In a recent, unofficial poll, four out of five Grand County husbands have been banned from hanging anything (without feminine supervision) in the living room, kitchen, the office, hallways, bathrooms or bedrooms. Two out of five – despite the accusation of being colorblind – were granted decorative liberties in the garage, and one out of five is not allowed to enter his house.
Could this be feminine chauvinism ” telling a man that his place is not in the home?
To sort through the madness, I tried contacting Dr. Phil and Oprah who both – conveniently – were unavailable for comment.
One husband copped to joining a local men’s organization – where they conduct secret vigil and don those funny little hats – under false pretenses. Civic duty? Not hardly. For him, it is an outlet for pent-up rage.

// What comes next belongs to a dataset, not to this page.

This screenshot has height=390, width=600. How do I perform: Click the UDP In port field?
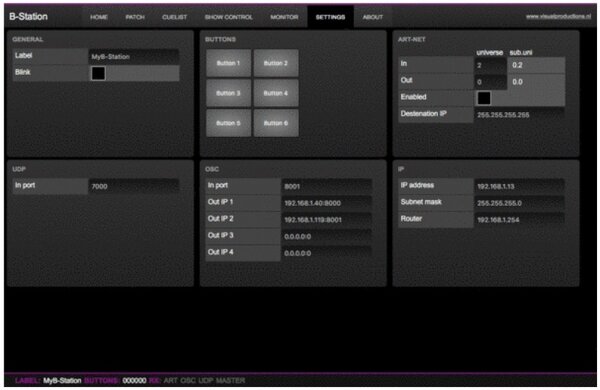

“She (my wife) won’t let me hang my cutthroat trout in the bedroom, so I joined this organization,” he confessed. “Now I decorate my head with this absurd hat. She lives in fear that her friends will see me and take pictures.”
But the fisherman is not alone; many suffering husbands have innocently attempted to hang a sentimental tool, wild game head or Broncos paraphernalia on the walls of his castle. This act is punishable with the following interrogation (or so I was told).
“What is that,” the decorating dictator demands. This is not a question. It is followed with, “You’re not putting that thing on the wall; it doesn’t match the color scheme.”
Thing? Color scheme? These guys find themselves quoting Shakespeare out of spite, crying, “Let slip the dogs of war.”
The masculine decor ban is giving law enforcement officials fits, leaving them scratching their heads at residential crime scenes. If the suspect is a married man, there usually isn’t a single household item representing his personality. These homes – for the most part – are identical: tributes to lighthouses and country picnics.
“HGTV addict. Nothing of value here,” the profiler reports to the lead detective, shaking his head.
“But wait,” you say (if you are one of the guilty), remembering that – against your better judgment – you allowed your spouse to adorn the garage or basement. You might as well say, “My love is as deep as the dungeon that I let you decorate.” These poor souls don’t want to decorate the bowels of the house; they want something real, something the public can see.
The guys I spoke with had little hope of ever be allowed to decorate: A glaring omission in the traditional wedding vows. Saying “I do” was misconstrued as verbal consent for kissing worthy decor goodbye. It was boxed up, thrown out and sentenced to garage sales.
One local Wall Scrooge (who asked to remain anonymous) took responsibility for her past sins and has begun making amends.
“I cleared a 4-foot by 4-foot section of wall in the living room and told my husband to ‘go crazy’. It’s an eyesore now, but he bought me diamond earrings for our anniversary.”
The give and take sparked something after 20 years of marriage, rekindling candlelight dinners and slow kisses. Together – for the first time – they watched “The Terminator” and “Steel Magnolias” with open minds, each finding something positive to say about their mate’s peculiar movie tastes.
The magic was back, breathing life into a tired relationship … proving that a little wall space does indeed go a long way.